3 Steps to Building a Smarter Training Budget - One that Gets Approved by Executives

By Tris Brown, President & CEO

Organizations continue to spend billions of dollars each year on training and development to benefit and engage employees - programs that typically fail to produce tangible business results. No wonder the majority of executives are sold on seeking out ways to aggressively cut training costs.


Under the auspices of helping organizations to effectively benchmark, align, and manage their training needs assessment functions, much has been written over the years about training metrics.

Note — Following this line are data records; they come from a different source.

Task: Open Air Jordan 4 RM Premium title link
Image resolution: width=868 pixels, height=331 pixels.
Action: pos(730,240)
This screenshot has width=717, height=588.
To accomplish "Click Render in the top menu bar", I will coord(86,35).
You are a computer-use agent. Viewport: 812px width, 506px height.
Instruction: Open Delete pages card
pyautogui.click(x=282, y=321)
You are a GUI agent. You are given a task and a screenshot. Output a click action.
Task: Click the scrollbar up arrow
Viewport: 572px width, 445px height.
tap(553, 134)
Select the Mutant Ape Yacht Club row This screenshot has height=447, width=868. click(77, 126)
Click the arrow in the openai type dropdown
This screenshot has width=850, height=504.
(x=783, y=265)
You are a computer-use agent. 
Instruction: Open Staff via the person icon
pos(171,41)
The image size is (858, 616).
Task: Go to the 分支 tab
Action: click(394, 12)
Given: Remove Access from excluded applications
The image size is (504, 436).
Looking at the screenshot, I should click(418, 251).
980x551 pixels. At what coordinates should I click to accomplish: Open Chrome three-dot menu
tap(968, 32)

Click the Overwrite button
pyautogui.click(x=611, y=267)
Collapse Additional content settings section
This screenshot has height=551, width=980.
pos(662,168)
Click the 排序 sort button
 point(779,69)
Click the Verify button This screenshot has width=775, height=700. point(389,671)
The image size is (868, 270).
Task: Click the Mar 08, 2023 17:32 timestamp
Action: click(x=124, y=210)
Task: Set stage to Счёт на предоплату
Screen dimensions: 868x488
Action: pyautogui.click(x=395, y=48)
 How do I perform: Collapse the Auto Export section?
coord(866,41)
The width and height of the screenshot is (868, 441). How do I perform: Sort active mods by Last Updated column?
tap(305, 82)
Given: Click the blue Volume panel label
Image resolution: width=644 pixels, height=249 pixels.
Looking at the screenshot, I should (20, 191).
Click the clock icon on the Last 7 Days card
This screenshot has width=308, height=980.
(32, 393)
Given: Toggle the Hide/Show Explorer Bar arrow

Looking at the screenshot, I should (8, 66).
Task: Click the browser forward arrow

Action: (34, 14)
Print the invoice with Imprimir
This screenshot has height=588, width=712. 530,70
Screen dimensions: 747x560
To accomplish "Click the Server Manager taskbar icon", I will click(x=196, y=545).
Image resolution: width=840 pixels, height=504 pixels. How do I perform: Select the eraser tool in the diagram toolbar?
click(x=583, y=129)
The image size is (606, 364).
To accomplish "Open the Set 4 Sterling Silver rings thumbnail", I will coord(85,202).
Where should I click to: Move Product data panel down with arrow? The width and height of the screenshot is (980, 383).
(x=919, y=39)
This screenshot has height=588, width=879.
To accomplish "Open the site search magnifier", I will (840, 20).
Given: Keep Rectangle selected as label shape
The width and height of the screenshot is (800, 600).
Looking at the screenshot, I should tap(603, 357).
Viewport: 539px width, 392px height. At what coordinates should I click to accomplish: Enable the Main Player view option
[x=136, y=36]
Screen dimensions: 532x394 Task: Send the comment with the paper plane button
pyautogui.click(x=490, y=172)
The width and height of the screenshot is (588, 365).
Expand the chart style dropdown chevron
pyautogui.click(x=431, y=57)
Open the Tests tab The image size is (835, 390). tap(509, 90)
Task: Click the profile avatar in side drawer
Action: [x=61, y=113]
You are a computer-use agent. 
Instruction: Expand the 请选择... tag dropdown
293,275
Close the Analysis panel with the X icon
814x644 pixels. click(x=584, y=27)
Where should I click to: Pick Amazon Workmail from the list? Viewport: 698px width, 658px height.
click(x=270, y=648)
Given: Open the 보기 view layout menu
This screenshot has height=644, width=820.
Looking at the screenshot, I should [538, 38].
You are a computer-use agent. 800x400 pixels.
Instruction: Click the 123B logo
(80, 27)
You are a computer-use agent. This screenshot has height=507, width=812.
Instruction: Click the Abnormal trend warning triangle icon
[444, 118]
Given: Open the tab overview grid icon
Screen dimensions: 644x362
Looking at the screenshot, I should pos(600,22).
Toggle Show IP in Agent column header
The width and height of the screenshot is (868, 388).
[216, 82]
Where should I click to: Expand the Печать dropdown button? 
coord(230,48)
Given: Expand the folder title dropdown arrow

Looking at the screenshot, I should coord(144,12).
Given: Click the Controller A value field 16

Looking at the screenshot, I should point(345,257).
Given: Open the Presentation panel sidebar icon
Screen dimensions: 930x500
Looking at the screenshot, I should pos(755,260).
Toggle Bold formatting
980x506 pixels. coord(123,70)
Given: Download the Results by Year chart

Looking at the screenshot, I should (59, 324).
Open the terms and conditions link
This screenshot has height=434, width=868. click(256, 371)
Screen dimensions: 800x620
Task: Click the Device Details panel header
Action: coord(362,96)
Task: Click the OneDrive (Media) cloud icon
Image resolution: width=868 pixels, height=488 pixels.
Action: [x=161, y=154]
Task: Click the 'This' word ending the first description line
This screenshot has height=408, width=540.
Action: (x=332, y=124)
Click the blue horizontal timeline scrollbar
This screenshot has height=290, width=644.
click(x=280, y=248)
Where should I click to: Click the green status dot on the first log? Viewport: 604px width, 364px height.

With increased financial pressures, figures such as those outlined below have received a lot of scrutiny and attention lately:


  • Training expense as a % of revenue
  • Training investment measured per employee, per team
  • % administration training costs
  • % delivery training costs
  • % in-house vs. outsourced learning solutions
While training cost information is certainly part of the equation, looking at costs alone (or even first) misses the point.
Building a smarter training budget is about ensuring that training assessment and investments get meaningful results. Those results must be relevant to the business and are rarely achieved by doing training “as cheaply as possible.”
It is true that, once you have aligned your training investment priorities and approaches with the business, benchmarking training costs can be a useful exercise to ensure that your expenditures are in line. But most savvy executives agree that training effectiveness comes before training efficiency. It is smarter to simply cut programs that have low value sell internally vis-à-vis the results—the generic, open-enrollment-based, underutilized programs—than to spend time and effort trying to make them more efficient.
Unfortunately, we still find that many training budgets and training initiatives start and end with costs and efficiency and that they miss the most important step altogether—the one that sells executives and the one executives find most persuasive, business alignment.
Step #1: Business Alignment - Identify the Business Priorities
The majority of executives buy, invest, and budget based on their view of the value provided. The formula is really quite simple. If the comparative benefit is greater than the investment, executives will typically fund and support a project. In order to create a smarter training budget that will be approved and supported by executives in your company, the first step is to identify the key business sales training priorities for the next 12 – 24 months so that you can align your plans and budget with those priorities. To understand your company’s priorities, you should make sure that you can clearly answer the following four questions—only then can you begin to create a “smarter” learning strategy and training budget:
  • What are the company’s top 3-5 strategic decisions and priorities?
  • What are the company’s greatest challenges/opportunities?
  • What are the key actions that are being taken in the next 12-24 months to achieve those strategies?
  • What is the current financial situation of our company, our competitors, and our industry?
Once you have a solid understanding of the business context, it is time to build an action learning strategy that is consistent with your company’s direction and creates compelling value. To get an executive’s attention and buy-in for your training budget, the compelling value sell of your learning strategy and training budget should always be expressed in language the executive uses and cares about:
  1. Increasing revenue and margins
  2. Reducing costs
  3. Improving productivity, communication skills best practices and capital effectiveness
  4. Delivering on commitments to shareholders of stakeholders
Note: Over the years, we have consulted with many training and human resource organizations in which their company’s overall strategy was unclear, unavailable, or not followed. Do not make the mistake of letting a lack of corporate compliance and strategy lull you into a sense of complacency when it comes to business alignment. At some point, someone should and will care. Make some key assumptions based upon the common business pressures that your company faces. Then, align your plan with these assumptions so you create your own version of strategic planning alignment. If you are part of a public company, most of the key information can be found in your company’s Income Statement, Balance Sheet, Cash Flow Statement, Letter from the CEO, and the Statement of Shareholder’s Equity.